BEGIN RECORDED INFORMATION

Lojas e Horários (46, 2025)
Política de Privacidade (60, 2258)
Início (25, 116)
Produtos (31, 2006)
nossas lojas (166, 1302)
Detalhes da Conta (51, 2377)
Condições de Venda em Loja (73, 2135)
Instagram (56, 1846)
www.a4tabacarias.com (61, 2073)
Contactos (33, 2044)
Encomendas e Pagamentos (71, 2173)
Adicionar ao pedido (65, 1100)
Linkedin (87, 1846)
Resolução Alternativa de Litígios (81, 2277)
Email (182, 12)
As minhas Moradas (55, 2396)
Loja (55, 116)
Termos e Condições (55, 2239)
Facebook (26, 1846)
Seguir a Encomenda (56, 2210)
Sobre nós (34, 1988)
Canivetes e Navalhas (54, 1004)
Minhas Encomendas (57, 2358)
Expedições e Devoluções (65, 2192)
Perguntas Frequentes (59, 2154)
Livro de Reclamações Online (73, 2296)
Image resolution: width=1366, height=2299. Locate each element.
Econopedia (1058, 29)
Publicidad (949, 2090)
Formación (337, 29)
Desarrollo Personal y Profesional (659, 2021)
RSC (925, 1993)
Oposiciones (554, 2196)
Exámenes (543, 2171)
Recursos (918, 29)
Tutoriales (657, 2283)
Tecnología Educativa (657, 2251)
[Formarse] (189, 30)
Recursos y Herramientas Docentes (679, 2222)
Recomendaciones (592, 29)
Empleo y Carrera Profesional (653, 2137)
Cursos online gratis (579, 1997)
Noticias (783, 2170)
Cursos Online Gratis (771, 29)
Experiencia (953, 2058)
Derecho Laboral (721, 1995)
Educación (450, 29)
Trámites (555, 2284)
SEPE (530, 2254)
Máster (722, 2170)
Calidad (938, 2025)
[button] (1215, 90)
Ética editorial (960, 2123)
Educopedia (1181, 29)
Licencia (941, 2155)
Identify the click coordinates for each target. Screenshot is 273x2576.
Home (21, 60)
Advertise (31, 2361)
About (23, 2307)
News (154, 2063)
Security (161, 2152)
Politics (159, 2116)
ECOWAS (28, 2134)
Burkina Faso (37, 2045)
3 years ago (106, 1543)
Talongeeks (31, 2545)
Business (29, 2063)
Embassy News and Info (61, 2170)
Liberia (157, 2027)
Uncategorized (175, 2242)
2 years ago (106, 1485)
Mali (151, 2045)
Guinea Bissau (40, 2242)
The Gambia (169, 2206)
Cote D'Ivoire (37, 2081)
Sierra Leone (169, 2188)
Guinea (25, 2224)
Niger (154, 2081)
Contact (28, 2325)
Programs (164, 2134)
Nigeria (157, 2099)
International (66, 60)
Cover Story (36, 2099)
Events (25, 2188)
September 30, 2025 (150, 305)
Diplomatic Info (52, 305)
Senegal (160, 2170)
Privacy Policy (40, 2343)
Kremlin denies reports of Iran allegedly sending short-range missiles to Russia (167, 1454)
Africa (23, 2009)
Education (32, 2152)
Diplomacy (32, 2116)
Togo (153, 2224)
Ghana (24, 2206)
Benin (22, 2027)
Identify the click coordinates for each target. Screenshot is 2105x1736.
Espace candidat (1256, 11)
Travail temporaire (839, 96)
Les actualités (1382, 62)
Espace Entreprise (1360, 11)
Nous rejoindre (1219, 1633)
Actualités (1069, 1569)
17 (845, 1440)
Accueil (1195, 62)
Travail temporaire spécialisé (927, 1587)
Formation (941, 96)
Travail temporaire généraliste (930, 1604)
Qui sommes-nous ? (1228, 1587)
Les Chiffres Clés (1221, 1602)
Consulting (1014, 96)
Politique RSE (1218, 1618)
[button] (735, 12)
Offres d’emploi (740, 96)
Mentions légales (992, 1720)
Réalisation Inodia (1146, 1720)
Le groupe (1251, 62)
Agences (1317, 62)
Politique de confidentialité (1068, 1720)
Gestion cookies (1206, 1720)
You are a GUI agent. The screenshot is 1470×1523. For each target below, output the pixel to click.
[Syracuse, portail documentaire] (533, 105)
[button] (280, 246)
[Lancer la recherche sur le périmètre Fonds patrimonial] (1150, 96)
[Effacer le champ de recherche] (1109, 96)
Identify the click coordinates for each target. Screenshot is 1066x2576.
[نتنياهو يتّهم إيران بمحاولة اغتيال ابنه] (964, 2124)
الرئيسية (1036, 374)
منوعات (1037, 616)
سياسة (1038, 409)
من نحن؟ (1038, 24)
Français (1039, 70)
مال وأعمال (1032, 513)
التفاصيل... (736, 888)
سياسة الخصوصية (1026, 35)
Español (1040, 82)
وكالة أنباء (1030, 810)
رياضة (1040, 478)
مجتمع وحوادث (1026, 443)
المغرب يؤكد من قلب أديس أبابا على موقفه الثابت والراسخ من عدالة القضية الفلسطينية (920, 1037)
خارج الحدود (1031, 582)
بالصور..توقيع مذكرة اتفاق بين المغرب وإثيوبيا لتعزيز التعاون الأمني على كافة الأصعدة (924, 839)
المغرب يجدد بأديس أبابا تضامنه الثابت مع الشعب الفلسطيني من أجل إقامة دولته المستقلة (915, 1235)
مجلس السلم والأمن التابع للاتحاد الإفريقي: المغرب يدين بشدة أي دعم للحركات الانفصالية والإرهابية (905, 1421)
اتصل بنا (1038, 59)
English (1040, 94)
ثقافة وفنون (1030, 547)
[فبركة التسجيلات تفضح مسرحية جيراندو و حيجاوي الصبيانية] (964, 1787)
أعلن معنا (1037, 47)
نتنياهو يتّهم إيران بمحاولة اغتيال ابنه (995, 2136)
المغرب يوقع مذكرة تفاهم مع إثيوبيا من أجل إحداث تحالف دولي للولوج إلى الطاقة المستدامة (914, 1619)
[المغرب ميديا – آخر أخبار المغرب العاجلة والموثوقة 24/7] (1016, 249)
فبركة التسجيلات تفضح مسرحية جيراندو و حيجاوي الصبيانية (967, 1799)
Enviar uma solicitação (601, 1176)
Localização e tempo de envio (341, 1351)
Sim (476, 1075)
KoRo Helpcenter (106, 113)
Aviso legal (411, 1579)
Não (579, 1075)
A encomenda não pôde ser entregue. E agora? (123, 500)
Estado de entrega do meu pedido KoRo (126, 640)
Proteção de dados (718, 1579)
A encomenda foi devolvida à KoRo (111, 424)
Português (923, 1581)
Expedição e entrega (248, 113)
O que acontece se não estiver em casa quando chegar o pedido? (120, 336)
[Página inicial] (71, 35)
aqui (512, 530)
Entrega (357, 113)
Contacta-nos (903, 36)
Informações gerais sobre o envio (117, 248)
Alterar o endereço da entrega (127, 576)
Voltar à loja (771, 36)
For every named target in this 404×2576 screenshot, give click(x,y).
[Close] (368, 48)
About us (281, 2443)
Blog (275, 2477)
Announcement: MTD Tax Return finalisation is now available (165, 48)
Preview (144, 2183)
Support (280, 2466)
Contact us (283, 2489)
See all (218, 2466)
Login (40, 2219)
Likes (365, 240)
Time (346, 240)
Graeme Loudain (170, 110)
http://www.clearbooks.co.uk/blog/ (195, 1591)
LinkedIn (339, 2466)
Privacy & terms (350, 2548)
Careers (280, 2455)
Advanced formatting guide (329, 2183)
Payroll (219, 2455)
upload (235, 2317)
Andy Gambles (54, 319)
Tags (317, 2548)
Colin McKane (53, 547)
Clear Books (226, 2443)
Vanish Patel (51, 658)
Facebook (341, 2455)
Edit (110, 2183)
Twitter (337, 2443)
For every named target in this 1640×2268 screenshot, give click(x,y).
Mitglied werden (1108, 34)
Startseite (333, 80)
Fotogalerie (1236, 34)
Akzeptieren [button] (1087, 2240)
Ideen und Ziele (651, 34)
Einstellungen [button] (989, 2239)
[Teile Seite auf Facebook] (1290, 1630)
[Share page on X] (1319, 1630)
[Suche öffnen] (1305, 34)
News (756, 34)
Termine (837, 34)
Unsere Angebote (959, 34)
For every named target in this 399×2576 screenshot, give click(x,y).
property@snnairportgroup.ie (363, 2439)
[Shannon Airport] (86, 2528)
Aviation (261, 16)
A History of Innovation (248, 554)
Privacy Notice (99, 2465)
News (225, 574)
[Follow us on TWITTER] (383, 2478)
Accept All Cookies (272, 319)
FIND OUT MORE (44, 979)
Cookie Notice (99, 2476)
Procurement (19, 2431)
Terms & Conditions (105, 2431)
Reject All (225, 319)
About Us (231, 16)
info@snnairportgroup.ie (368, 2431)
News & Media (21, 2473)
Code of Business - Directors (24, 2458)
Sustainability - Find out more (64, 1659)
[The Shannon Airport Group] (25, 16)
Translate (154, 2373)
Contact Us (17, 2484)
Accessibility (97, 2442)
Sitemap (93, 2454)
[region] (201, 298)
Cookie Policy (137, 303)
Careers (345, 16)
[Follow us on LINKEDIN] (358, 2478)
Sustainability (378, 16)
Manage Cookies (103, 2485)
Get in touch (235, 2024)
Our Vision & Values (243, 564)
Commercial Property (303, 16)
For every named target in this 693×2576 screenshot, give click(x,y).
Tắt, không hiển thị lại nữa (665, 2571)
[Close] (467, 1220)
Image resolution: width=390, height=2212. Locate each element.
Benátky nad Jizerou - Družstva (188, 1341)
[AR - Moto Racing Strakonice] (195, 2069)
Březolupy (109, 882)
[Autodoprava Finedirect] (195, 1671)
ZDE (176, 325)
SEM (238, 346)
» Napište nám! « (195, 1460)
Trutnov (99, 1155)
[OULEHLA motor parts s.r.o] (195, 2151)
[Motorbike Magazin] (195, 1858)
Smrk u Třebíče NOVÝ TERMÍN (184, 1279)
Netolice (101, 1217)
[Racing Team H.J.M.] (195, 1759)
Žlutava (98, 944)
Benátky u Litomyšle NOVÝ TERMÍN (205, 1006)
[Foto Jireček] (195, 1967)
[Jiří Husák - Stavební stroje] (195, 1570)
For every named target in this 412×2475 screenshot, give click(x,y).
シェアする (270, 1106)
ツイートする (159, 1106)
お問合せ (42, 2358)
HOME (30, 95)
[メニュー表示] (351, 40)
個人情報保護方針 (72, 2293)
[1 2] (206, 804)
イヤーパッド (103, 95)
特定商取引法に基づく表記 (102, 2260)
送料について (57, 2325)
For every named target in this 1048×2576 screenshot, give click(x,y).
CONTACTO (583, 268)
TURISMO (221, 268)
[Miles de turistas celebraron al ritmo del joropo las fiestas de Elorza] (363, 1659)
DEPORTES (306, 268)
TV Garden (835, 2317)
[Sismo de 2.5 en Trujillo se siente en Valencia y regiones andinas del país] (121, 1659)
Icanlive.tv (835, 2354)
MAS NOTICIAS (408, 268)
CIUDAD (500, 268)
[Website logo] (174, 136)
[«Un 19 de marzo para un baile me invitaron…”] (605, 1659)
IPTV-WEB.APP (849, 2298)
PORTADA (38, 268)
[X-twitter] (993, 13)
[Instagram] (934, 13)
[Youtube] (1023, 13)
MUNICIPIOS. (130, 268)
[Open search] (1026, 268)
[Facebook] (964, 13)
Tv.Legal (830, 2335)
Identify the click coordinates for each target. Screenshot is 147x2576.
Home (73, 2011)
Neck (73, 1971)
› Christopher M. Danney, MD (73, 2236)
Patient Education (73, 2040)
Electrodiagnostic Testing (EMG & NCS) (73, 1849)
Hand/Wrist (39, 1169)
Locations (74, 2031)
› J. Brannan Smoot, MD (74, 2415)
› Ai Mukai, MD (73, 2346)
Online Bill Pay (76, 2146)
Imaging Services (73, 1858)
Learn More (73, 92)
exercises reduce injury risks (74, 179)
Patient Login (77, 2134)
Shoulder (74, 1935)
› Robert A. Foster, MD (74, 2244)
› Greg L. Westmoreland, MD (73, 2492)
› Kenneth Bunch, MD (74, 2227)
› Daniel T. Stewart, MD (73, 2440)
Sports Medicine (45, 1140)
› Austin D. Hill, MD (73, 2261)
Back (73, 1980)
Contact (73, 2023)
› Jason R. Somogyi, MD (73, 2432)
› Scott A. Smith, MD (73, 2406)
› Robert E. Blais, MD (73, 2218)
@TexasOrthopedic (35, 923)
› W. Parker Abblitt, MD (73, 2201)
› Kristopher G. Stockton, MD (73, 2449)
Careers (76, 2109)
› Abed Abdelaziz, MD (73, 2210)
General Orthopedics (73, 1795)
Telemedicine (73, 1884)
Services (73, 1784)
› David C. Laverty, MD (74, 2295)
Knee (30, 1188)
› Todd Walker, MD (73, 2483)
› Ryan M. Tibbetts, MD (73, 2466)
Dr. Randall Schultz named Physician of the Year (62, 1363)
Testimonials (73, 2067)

END RECORDED INFORMATION

TASK PROMPT: Exact lines only, please: output the listing from the first line to the line with "Oposiciones (554, 2196)", both included.

TASK RESULT:
Lojas e Horários (46, 2025)
Política de Privacidade (60, 2258)
Início (25, 116)
Produtos (31, 2006)
nossas lojas (166, 1302)
Detalhes da Conta (51, 2377)
Condições de Venda em Loja (73, 2135)
Instagram (56, 1846)
www.a4tabacarias.com (61, 2073)
Contactos (33, 2044)
Encomendas e Pagamentos (71, 2173)
Adicionar ao pedido (65, 1100)
Linkedin (87, 1846)
Resolução Alternativa de Litígios (81, 2277)
Email (182, 12)
As minhas Moradas (55, 2396)
Loja (55, 116)
Termos e Condições (55, 2239)
Facebook (26, 1846)
Seguir a Encomenda (56, 2210)
Sobre nós (34, 1988)
Canivetes e Navalhas (54, 1004)
Minhas Encomendas (57, 2358)
Expedições e Devoluções (65, 2192)
Perguntas Frequentes (59, 2154)
Livro de Reclamações Online (73, 2296)
Image resolution: width=1366, height=2299. Locate each element.
Econopedia (1058, 29)
Publicidad (949, 2090)
Formación (337, 29)
Desarrollo Personal y Profesional (659, 2021)
RSC (925, 1993)
Oposiciones (554, 2196)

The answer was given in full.